◆ TO DO ◆
A. Extract the stretch of the Record Research message from "If potential copyright" through "(that's copyright researching).", copying it word for word.
B. Extend the email about Record Research back issues, picking up after its last sentence.

◆ SELECTED EXCERPT ◆

╭──

The big conflict within RR is its work trying to organize the discographic 
world while being so disorganized itself as a publication.  Indexing is just 
a starting point.  With the cut-and-paste muscles offered by the cosmos of 
digital tools, RRs content should be edited into coherent segments that span 
issue numbers.  Otherwise it's just a "feel good" exercise to those who post 
or CD it and a world of frustration to the potential user.

If potential copyright matters are of concern from issue 151 on, there's 
plenty of meat in the earlier ones to keep an editorial group busy while 
CRing the balance.  (that's copyright researching).

The task would be made much lighter if the very stale auction lists were 
disregarded or appendicised.

Steven Smolian

----- Original Message ----- 
From: "Malcolm Rockwell" <[log in to unmask]>
To: <[log in to unmask]>
Sent: Sunday, August 08, 2010 2:41 PM
Subject: Re: [ARSCLIST] Record Research--old issues

> Issue 150 takes us up to 12/31/77. Many of these after 150 are double 
> issues.
> Last issue was 253/254 of January 1995.
> So, if issues 1 - 150 are in public domain, what is to be done with issues 
> 151 - 254?
> Do we publish and hope for the best (no involvement with possible 
> copyright holders) or no?
> I remember hearing one way around this might be to open a savings account 
> or trust, deposit whatever royalties deemed appropriate to accrue in it, 
> and hold it until such time as any possible claimant may come forth. There 
> may even be a statute of limitations for how long the funds must be held 
> before they can revert to the publisher.
> Again, I'm not a lawyer, but I'll bet there's someone lawyerly in ARSC who 
> can give a relevant legal option.

╰──

Saved data entries
╭──

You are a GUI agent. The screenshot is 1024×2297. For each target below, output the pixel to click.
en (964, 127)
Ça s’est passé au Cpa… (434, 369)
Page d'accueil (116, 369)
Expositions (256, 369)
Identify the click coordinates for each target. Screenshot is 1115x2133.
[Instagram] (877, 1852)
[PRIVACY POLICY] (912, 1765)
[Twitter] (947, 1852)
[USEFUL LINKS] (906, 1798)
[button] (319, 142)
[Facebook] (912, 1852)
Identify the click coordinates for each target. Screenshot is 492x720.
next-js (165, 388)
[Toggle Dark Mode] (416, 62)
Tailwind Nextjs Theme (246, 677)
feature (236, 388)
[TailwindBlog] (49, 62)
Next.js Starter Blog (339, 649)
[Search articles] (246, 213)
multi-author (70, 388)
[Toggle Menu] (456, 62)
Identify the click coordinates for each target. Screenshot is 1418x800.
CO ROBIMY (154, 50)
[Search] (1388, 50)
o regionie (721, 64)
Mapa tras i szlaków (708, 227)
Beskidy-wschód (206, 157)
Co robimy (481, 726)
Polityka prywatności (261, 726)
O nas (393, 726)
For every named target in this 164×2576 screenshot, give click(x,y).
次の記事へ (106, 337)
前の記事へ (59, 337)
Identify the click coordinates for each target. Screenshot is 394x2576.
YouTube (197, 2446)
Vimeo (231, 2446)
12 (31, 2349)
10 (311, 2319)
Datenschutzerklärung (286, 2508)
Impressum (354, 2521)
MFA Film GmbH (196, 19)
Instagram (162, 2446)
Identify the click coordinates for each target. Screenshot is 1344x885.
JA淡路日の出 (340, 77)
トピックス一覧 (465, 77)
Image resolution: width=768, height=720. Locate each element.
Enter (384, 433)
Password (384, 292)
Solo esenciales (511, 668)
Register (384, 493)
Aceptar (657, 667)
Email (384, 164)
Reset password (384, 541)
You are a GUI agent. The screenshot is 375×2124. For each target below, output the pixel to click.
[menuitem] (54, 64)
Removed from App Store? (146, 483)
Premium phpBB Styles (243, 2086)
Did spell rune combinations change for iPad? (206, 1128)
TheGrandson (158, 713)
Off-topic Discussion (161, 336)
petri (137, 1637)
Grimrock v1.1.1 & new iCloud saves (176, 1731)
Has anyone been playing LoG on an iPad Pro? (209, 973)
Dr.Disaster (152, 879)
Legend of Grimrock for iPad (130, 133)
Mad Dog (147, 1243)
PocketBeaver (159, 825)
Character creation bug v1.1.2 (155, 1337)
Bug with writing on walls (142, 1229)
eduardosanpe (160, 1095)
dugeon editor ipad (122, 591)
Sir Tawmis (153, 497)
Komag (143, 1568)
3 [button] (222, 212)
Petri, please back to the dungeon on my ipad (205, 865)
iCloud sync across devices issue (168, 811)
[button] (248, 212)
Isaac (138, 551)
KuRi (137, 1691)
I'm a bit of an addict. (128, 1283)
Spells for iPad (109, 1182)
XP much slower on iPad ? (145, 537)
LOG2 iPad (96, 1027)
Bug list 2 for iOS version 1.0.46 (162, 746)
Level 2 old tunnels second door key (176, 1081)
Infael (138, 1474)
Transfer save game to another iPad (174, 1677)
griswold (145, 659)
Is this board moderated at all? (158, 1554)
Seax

╰──

◆ ANSWERS TO THE TASKS ◆
A.
If potential copyright matters are of concern from issue 151 on, there's 
plenty of meat in the earlier ones to keep an editorial group busy while 
CRing the balance.  (that's copyright researching).

B.
> Malcolm
> *******
> On 8/8/2010 8:06 AM, Michael Biel wrote:
>>> From:  Dick Spottswood
>>> "...  I thought when you published something without copyrighting it, 
>>> the
>>> work was automatically in the public domain."
>> On 8/8/2010 1:53 PM, Bob Olhsson wrote:
>>> Not at all!
>>> Copyright registration only establishes a date and entitles you to 
>>> collect
>>> statutory damages and attorneys' fees from an infringer in addition to
>>> actual damages.  Bob Olhsson Audio Mastery, Nashville TN
>> Not if it was published before 1/1/78 and not copyrighted.  Under the old 
>> law, anything published but not copyrighted was P.D., and if it was P.D. 
>> at the point the new law came into effect, it stayed P.D.
>> On 8/8/2010 1:42 PM, Malcolm Rockwell wrote:
>>> I base my assumption on this premise: If I write a song and do not 
>>> copyright it with the fed and find out that someone else has recorded 
>>> and released it I can still sue, and probably win, based on inherent 
>>> copyright.
>> If you published it or recorded it before 1/1/78 without copyrighting the 
>> song, it is P.D.
>>> If I wrote it and can prove it, it's mine, along with any profits the 
>>> issuer may have generated according to a number of court rulings (I 
>>> cannot cite chapter and verse on this, but I'll bet a music lawyer can). 
>>> No public domain involved.
>> If you wrote it without publishing it, you might not be able to prove you 
>> wrote it.  If you published it after 1/1/78 without copyrighting it, your 
>> ability to recover damages is much more limited than if you copyrighted 
>> it.
>>> However, if I abandon the piece - and I've had this happen to me - I 
>>> have pretty much no recourse when I hear it being performed or released 
>>> by someone else on down the line unless I want to spend a lot of money 
>>> going after them.
>>> Malcolm
>> Publish or perish.
>> Mike Biel  [log in to unmask]
>>> *******
>>> On 8/8/2010 6:58 AM, Dick Spottswood wrote:
>>>> The act of printing and issuing them is an
>>>> inherent act of copyright.
>>>> Is that right?  I thought when you published something without
>>>> copyrighting it, the work was automatically in the public domain.